There are three races of people known variously as Ariekene, Terre, Hosts, Ambassadors, `monsters' which defy generic description, people who always go around as (more or less) tethered pairs; there are two `languages' although one is a `not' language, and the different people can speak one or other or both. After having read the book I am baffled as to who's who. It is a terrible muddle, really.

Events take a turn when an infrequent ship delivers a new Ambassador, who starts to abuse the `not' language by telling slight untruths in the not-language: a major impossibility by all accounts. Ripples spread immediately through one or more of the societies, leading to street warfare, high-ranking murder, and mass-addiction to a god-drug which is, in fact, this new Ambassador speaking mostly empty rhetoric but always infused with a little untruth and political derring.

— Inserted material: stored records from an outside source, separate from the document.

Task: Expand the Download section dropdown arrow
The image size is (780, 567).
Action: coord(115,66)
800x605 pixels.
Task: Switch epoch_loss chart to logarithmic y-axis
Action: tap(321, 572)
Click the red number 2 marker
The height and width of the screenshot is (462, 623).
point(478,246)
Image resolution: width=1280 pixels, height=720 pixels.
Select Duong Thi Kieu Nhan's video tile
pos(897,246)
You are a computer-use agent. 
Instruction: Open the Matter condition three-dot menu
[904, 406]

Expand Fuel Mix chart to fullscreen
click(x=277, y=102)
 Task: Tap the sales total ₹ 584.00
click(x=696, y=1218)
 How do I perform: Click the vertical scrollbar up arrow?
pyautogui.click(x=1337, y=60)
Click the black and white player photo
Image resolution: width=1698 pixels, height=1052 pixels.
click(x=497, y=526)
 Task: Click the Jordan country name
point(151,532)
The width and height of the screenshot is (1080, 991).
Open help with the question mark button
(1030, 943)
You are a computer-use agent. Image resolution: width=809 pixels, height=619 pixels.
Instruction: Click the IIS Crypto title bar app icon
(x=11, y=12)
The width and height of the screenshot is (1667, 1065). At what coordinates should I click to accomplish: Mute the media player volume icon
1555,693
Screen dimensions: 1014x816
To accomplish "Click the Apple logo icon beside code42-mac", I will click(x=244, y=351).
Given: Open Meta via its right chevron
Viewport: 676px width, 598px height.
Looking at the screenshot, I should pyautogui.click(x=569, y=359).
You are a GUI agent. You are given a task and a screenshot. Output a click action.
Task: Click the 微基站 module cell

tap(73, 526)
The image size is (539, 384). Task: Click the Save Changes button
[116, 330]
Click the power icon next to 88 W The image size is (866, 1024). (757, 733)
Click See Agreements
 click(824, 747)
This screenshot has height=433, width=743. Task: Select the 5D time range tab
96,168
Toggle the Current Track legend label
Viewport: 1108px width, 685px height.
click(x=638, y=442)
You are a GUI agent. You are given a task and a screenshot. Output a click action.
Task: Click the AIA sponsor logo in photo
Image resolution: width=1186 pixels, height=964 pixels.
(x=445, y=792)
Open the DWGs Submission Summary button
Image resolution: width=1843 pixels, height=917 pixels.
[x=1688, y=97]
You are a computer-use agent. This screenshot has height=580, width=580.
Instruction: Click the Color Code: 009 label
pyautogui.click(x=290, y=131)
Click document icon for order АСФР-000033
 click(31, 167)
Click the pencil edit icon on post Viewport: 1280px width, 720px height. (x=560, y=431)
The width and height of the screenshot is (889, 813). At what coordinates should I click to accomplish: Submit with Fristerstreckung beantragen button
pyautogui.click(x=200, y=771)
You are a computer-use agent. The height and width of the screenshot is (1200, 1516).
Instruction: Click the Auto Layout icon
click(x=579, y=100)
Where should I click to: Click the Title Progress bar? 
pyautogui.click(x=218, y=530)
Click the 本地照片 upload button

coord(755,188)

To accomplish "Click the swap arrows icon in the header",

I think the main protagonist is of the planet's indigenous species, the Ariekene, but who is specially chosen to interact with the non-language speakers at an early age and then is at liberty to leave the planet and explore the universe a little; and at that that is a higher-dimensional place (immer). Actually, there is very little point to the immersing business and the book would have worked perfectly well with people simply travelling through ordinary space. However the hero comes back to her planet and gets deeply embroiled in the political upheavals. The final resolution is to force the non-language people, who have become dysfunctionally violent on the god-drug, to accept double standards and hence contradictions and hence constructed untruths, and thence to drop their dependence on their non-language and instead start talking properly to each other.

It is all quite ludicrous. There is an overarching feeling in the end that the non-language people are inately very, very stupid, which grates with the notion that they have developed any kind of complex society.

It is fair to say that, for what it is, the book is as well written and constructed as it might be, China Mieville throwing around a massive amount of imagination and literary flair (although in places early on it does turn into a tumble of random words).

Ultimately though, it's just a lot of nonesense.